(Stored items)

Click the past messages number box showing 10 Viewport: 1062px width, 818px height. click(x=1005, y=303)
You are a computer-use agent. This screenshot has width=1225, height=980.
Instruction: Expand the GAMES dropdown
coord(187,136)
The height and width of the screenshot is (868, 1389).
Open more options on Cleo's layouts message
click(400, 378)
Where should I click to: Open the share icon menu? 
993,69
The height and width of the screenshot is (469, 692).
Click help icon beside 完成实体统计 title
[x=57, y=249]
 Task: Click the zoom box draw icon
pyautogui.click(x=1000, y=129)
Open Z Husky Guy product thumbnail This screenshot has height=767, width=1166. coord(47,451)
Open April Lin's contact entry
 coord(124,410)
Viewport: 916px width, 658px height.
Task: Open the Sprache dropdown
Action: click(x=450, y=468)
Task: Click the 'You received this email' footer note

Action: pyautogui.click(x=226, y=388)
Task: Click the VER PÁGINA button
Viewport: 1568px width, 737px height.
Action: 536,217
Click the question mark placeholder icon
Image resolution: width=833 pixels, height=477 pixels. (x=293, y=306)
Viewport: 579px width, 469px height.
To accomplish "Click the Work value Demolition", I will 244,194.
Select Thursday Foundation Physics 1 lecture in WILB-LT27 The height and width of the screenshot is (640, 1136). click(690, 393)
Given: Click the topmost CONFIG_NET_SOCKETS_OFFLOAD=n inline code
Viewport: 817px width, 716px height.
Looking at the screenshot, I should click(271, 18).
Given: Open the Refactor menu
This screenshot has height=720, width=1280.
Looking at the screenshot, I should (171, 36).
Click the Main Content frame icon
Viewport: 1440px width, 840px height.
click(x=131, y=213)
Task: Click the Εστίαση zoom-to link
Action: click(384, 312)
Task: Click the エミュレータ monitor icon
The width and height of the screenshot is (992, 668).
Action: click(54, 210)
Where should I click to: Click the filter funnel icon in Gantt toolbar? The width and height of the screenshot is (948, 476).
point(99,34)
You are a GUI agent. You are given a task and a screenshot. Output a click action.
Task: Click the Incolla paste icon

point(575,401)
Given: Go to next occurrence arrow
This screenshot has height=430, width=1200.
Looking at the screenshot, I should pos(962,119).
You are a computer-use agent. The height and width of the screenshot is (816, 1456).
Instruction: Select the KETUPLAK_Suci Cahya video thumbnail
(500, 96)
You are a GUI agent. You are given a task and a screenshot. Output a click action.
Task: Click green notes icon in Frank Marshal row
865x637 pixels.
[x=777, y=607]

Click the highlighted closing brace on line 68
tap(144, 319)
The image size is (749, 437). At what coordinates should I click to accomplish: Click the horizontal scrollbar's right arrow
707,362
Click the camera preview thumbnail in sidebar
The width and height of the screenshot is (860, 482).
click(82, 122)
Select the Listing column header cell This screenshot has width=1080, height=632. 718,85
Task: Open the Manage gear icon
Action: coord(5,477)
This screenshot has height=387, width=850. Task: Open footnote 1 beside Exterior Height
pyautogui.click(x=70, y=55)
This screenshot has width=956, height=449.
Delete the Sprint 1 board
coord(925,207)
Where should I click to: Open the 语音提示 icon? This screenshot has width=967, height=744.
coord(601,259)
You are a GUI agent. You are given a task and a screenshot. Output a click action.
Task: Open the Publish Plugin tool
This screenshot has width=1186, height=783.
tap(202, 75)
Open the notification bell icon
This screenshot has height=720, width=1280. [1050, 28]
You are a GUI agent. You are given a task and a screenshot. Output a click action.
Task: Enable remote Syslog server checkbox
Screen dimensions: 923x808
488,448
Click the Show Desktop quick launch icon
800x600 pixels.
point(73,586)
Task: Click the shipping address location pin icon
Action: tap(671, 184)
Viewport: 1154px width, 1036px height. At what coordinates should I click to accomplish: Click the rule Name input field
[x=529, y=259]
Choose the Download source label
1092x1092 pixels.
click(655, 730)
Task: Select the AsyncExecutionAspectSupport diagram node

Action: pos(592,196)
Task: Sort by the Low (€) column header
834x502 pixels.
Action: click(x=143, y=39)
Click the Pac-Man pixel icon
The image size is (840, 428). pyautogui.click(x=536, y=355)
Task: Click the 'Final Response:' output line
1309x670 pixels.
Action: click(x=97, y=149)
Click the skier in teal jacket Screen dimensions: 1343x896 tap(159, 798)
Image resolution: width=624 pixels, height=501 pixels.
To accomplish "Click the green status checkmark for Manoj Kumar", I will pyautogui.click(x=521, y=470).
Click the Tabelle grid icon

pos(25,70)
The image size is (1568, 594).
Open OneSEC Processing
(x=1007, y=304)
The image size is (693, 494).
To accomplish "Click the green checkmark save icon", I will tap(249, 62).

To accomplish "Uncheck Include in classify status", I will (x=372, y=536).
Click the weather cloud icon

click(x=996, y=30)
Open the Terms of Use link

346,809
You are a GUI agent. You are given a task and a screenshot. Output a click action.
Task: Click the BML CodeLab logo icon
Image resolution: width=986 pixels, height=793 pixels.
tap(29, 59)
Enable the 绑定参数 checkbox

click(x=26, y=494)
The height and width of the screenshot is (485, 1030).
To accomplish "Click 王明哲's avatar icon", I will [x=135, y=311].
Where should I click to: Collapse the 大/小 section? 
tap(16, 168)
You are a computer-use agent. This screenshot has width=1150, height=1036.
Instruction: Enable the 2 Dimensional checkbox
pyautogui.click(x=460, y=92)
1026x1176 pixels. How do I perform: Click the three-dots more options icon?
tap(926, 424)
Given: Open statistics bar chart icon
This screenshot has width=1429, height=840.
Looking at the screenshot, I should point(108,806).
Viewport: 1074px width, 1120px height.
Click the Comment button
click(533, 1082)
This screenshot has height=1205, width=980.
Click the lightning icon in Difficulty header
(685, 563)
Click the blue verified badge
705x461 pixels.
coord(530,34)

What to work on: Nothing in the records should change when you repeat them all.

Answer below:
Click the past messages number box showing 10 Viewport: 1062px width, 818px height. click(x=1005, y=303)
You are a computer-use agent. This screenshot has width=1225, height=980.
Instruction: Expand the GAMES dropdown
coord(187,136)
The height and width of the screenshot is (868, 1389).
Open more options on Cleo's layouts message
click(400, 378)
Where should I click to: Open the share icon menu? 
993,69
The height and width of the screenshot is (469, 692).
Click help icon beside 完成实体统计 title
[x=57, y=249]
 Task: Click the zoom box draw icon
pyautogui.click(x=1000, y=129)
Open Z Husky Guy product thumbnail This screenshot has height=767, width=1166. coord(47,451)
Open April Lin's contact entry
 coord(124,410)
Viewport: 916px width, 658px height.
Task: Open the Sprache dropdown
Action: click(x=450, y=468)
Task: Click the 'You received this email' footer note

Action: pyautogui.click(x=226, y=388)
Task: Click the VER PÁGINA button
Viewport: 1568px width, 737px height.
Action: 536,217
Click the question mark placeholder icon
Image resolution: width=833 pixels, height=477 pixels. (x=293, y=306)
Viewport: 579px width, 469px height.
To accomplish "Click the Work value Demolition", I will 244,194.
Select Thursday Foundation Physics 1 lecture in WILB-LT27 The height and width of the screenshot is (640, 1136). click(690, 393)
Given: Click the topmost CONFIG_NET_SOCKETS_OFFLOAD=n inline code
Viewport: 817px width, 716px height.
Looking at the screenshot, I should click(271, 18).
Given: Open the Refactor menu
This screenshot has height=720, width=1280.
Looking at the screenshot, I should (171, 36).
Click the Main Content frame icon
Viewport: 1440px width, 840px height.
click(x=131, y=213)
Task: Click the Εστίαση zoom-to link
Action: click(384, 312)
Task: Click the エミュレータ monitor icon
The width and height of the screenshot is (992, 668).
Action: click(54, 210)
Where should I click to: Click the filter funnel icon in Gantt toolbar? The width and height of the screenshot is (948, 476).
point(99,34)
You are a GUI agent. You are given a task and a screenshot. Output a click action.
Task: Click the Incolla paste icon

point(575,401)
Given: Go to next occurrence arrow
This screenshot has height=430, width=1200.
Looking at the screenshot, I should pos(962,119).
You are a computer-use agent. The height and width of the screenshot is (816, 1456).
Instruction: Select the KETUPLAK_Suci Cahya video thumbnail
(500, 96)
You are a GUI agent. You are given a task and a screenshot. Output a click action.
Task: Click green notes icon in Frank Marshal row
865x637 pixels.
[x=777, y=607]

Click the highlighted closing brace on line 68
tap(144, 319)
The image size is (749, 437). At what coordinates should I click to accomplish: Click the horizontal scrollbar's right arrow
707,362
Click the camera preview thumbnail in sidebar
The width and height of the screenshot is (860, 482).
click(82, 122)
Select the Listing column header cell This screenshot has width=1080, height=632. 718,85
Task: Open the Manage gear icon
Action: coord(5,477)
This screenshot has height=387, width=850. Task: Open footnote 1 beside Exterior Height
pyautogui.click(x=70, y=55)
This screenshot has width=956, height=449.
Delete the Sprint 1 board
coord(925,207)
Where should I click to: Open the 语音提示 icon? This screenshot has width=967, height=744.
coord(601,259)
You are a GUI agent. You are given a task and a screenshot. Output a click action.
Task: Open the Publish Plugin tool
This screenshot has width=1186, height=783.
tap(202, 75)
Open the notification bell icon
This screenshot has height=720, width=1280. [1050, 28]
You are a GUI agent. You are given a task and a screenshot. Output a click action.
Task: Enable remote Syslog server checkbox
Screen dimensions: 923x808
488,448
Click the Show Desktop quick launch icon
800x600 pixels.
point(73,586)
Task: Click the shipping address location pin icon
Action: tap(671, 184)
Viewport: 1154px width, 1036px height. At what coordinates should I click to accomplish: Click the rule Name input field
[x=529, y=259]
Choose the Download source label
1092x1092 pixels.
click(655, 730)
Task: Select the AsyncExecutionAspectSupport diagram node

Action: pos(592,196)
Task: Sort by the Low (€) column header
834x502 pixels.
Action: click(x=143, y=39)
Click the Pac-Man pixel icon
The image size is (840, 428). pyautogui.click(x=536, y=355)
Task: Click the 'Final Response:' output line
1309x670 pixels.
Action: click(x=97, y=149)
Click the skier in teal jacket Screen dimensions: 1343x896 tap(159, 798)
Image resolution: width=624 pixels, height=501 pixels.
To accomplish "Click the green status checkmark for Manoj Kumar", I will pyautogui.click(x=521, y=470).
Click the Tabelle grid icon

pos(25,70)
The image size is (1568, 594).
Open OneSEC Processing
(x=1007, y=304)
The image size is (693, 494).
To accomplish "Click the green checkmark save icon", I will tap(249, 62).

To accomplish "Uncheck Include in classify status", I will (x=372, y=536).
Click the weather cloud icon

click(x=996, y=30)
Open the Terms of Use link

346,809
You are a GUI agent. You are given a task and a screenshot. Output a click action.
Task: Click the BML CodeLab logo icon
Image resolution: width=986 pixels, height=793 pixels.
tap(29, 59)
Enable the 绑定参数 checkbox

click(x=26, y=494)
The height and width of the screenshot is (485, 1030).
To accomplish "Click 王明哲's avatar icon", I will [x=135, y=311].
Where should I click to: Collapse the 大/小 section? 
tap(16, 168)
You are a computer-use agent. This screenshot has width=1150, height=1036.
Instruction: Enable the 2 Dimensional checkbox
pyautogui.click(x=460, y=92)
1026x1176 pixels. How do I perform: Click the three-dots more options icon?
tap(926, 424)
Given: Open statistics bar chart icon
This screenshot has width=1429, height=840.
Looking at the screenshot, I should point(108,806).
Viewport: 1074px width, 1120px height.
Click the Comment button
click(533, 1082)
This screenshot has height=1205, width=980.
Click the lightning icon in Difficulty header
(685, 563)
Click the blue verified badge
705x461 pixels.
coord(530,34)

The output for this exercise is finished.